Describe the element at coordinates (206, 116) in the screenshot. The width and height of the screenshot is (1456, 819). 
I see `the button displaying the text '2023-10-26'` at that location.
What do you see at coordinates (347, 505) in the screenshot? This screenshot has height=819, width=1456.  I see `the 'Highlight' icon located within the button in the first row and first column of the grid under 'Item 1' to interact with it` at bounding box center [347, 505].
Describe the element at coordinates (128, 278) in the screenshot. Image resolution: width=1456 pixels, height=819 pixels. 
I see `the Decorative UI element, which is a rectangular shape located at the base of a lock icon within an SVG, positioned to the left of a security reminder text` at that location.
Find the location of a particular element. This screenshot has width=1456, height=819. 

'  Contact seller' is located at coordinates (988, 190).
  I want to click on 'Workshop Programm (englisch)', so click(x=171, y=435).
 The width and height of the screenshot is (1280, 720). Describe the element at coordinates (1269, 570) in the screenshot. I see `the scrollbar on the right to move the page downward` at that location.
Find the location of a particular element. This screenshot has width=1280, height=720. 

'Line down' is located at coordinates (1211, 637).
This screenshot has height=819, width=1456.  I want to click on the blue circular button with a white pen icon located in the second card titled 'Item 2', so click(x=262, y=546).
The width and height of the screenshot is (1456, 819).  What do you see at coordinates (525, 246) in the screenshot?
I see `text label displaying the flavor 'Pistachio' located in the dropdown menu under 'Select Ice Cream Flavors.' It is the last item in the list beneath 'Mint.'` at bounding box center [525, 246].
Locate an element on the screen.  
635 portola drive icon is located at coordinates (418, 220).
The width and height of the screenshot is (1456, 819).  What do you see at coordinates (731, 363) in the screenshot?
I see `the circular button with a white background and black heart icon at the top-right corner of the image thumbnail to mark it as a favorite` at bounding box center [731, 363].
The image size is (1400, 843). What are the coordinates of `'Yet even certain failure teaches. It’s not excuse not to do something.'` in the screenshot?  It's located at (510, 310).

◆ ◆ ◆ ◆ ◆

Copy out all of the lines above, word for word, with nothing changed.

» The result:
Describe the element at coordinates (206, 116) in the screenshot. The width and height of the screenshot is (1456, 819). 
I see `the button displaying the text '2023-10-26'` at that location.
What do you see at coordinates (347, 505) in the screenshot? This screenshot has height=819, width=1456.  I see `the 'Highlight' icon located within the button in the first row and first column of the grid under 'Item 1' to interact with it` at bounding box center [347, 505].
Describe the element at coordinates (128, 278) in the screenshot. Image resolution: width=1456 pixels, height=819 pixels. 
I see `the Decorative UI element, which is a rectangular shape located at the base of a lock icon within an SVG, positioned to the left of a security reminder text` at that location.
Find the location of a particular element. This screenshot has width=1456, height=819. 

'  Contact seller' is located at coordinates (988, 190).
  I want to click on 'Workshop Programm (englisch)', so click(x=171, y=435).
 The width and height of the screenshot is (1280, 720). Describe the element at coordinates (1269, 570) in the screenshot. I see `the scrollbar on the right to move the page downward` at that location.
Find the location of a particular element. This screenshot has width=1280, height=720. 

'Line down' is located at coordinates (1211, 637).
This screenshot has height=819, width=1456.  I want to click on the blue circular button with a white pen icon located in the second card titled 'Item 2', so click(x=262, y=546).
The width and height of the screenshot is (1456, 819).  What do you see at coordinates (525, 246) in the screenshot?
I see `text label displaying the flavor 'Pistachio' located in the dropdown menu under 'Select Ice Cream Flavors.' It is the last item in the list beneath 'Mint.'` at bounding box center [525, 246].
Locate an element on the screen.  
635 portola drive icon is located at coordinates (418, 220).
The width and height of the screenshot is (1456, 819).  What do you see at coordinates (731, 363) in the screenshot?
I see `the circular button with a white background and black heart icon at the top-right corner of the image thumbnail to mark it as a favorite` at bounding box center [731, 363].
The image size is (1400, 843). What are the coordinates of `'Yet even certain failure teaches. It’s not excuse not to do something.'` in the screenshot?  It's located at (510, 310).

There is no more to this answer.